Appeal from district court, Childress county; G. A. Brown, Judge.

Trespass to try title by F. A. Reed, joined by her husband, J. A. Reed, against M. S. Swearingen. Judgment for plaintiffs. Defendant appeals. Affirmed.

A. J. Fires and S. Johnson, for appellant. McCall & Britt and Jackson & Jackson, for appellees.

Findings of Fact.

TARLTON, C. J.

This is an appeal prosecuted by M. S. Swearingen from a judgment rendered by the district court of Childress county in behalf of Fannie A. Reed, the wife of James A. Reed. This lady, joined by her husband, brought this suit, in the nature of an action of trespass to try title, to recover from appellant, M. S. Swearingen, in her separate interest, 10 acres of land out of the south half of section 576, block H., in Childress county, Tex. This section was located by virtue of certificate No. 2,288, granted to the Waco & Northwestern Railway Company. In 1886 the state land board, under the act of 1883, and on the application of J. A. Reed, sold and awarded to him the south half of the section described, which was school land. January 13, 1888, James A. Reed, for the recited consideration of $450, executed a deed with clause of general warranty to his wife, Fannie A. Reed. This deed contains no recital that the conveyance is intended for the separate use and benefit of the wife. It purports to be executed in Childress county, Tex. The land conveyed is described therein "as the south half of section No. 576, block H, W. & N. W. Ry. Co. survey, certificate No. 1,286." The state or county in which the land is situated is not recited. The deed, properly acknowledged, was recorded in Childress county, January 13, 1888. It is alleged in the petition that the proper number of the certificate referred to in the deed is 2,288, and that the number recited in the deed as 1,286 was inserted by mistake. James A. Reed, the grantor, testified that the deed should have recited the certificate number as 2,288 instead of 1,286; that the former is the true certificate number of section 576. On this conveyance rests the claim of the appellee Fannie A. Reed. August 6, 1890, James A. Reed filed an instrument designating 200 acres of the south half of section 576 as the homestead of himself and family. On the same day he executed to J. W. Swearingen a deed conveying 10 acres out of the south half of the survey named; the 10 acres, however not being included in the homestead designation. August 11, 1890, J. W. Swearingen conveyed the 10 acres named to M. S. Swearingen, the appellant herein. The appellant and appellee Fannie A. Reed claim under James A. Reed as a common source of title.

Conclusions of Law.

The two assignments of error inserted in appellant's brief contain, in effect, the same complaint, viz. that the court erred in concluding, as a matter of law, that by the deed from James A. Reed to his wife, Fannie A. Reed, the former was divested of all title to the entire south half (including the 10 acres in controversy) of section 576, block H. Waco & Northwestern Railway Company survey, located by virtue of certificate 2,288, in Childress county.

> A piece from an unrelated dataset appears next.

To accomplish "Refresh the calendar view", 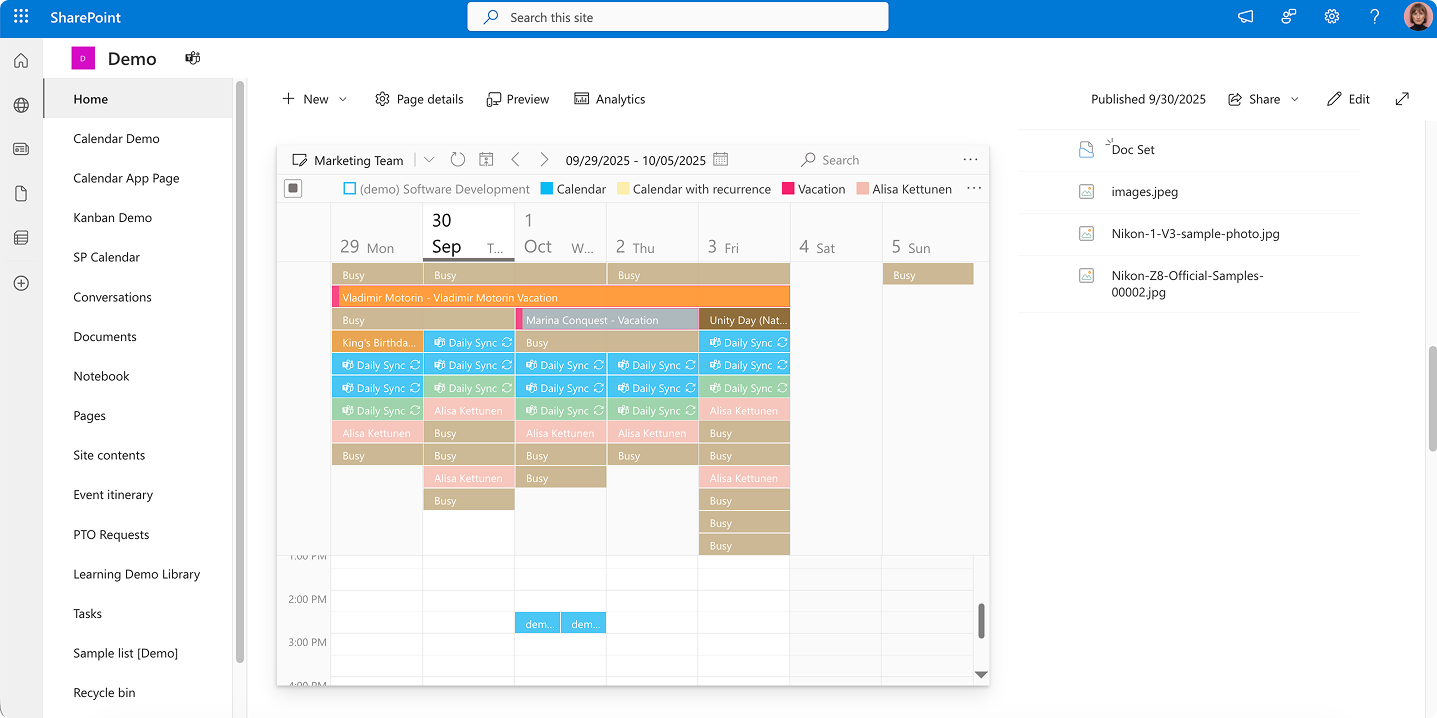I will click(458, 160).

1. As the appellant deraigns his title from James A. Reed as the common source, we find no merit in his several propositions asserting the existence of an outstanding title in the state because of the fact alleged by him, though not found by us to exist, that Reed failed to comply with the statute of 1883 providing for the sale of school land. The appellant will not be permitted to impugn the title of Reed, under which he claims, but is held to admit its validity. Glover v. Thomas, 75 Tex. 506, 12 S. W. Rep. 684.

2. The deed from James A. Reed to his wife indicates on its face, we think, an intention by him to vest in her as her separate property the land therein described. In a transaction between husband and wife it is not necessary that the deed, in order to have the effect referred to, should contain a recital that the conveyance is intended for the...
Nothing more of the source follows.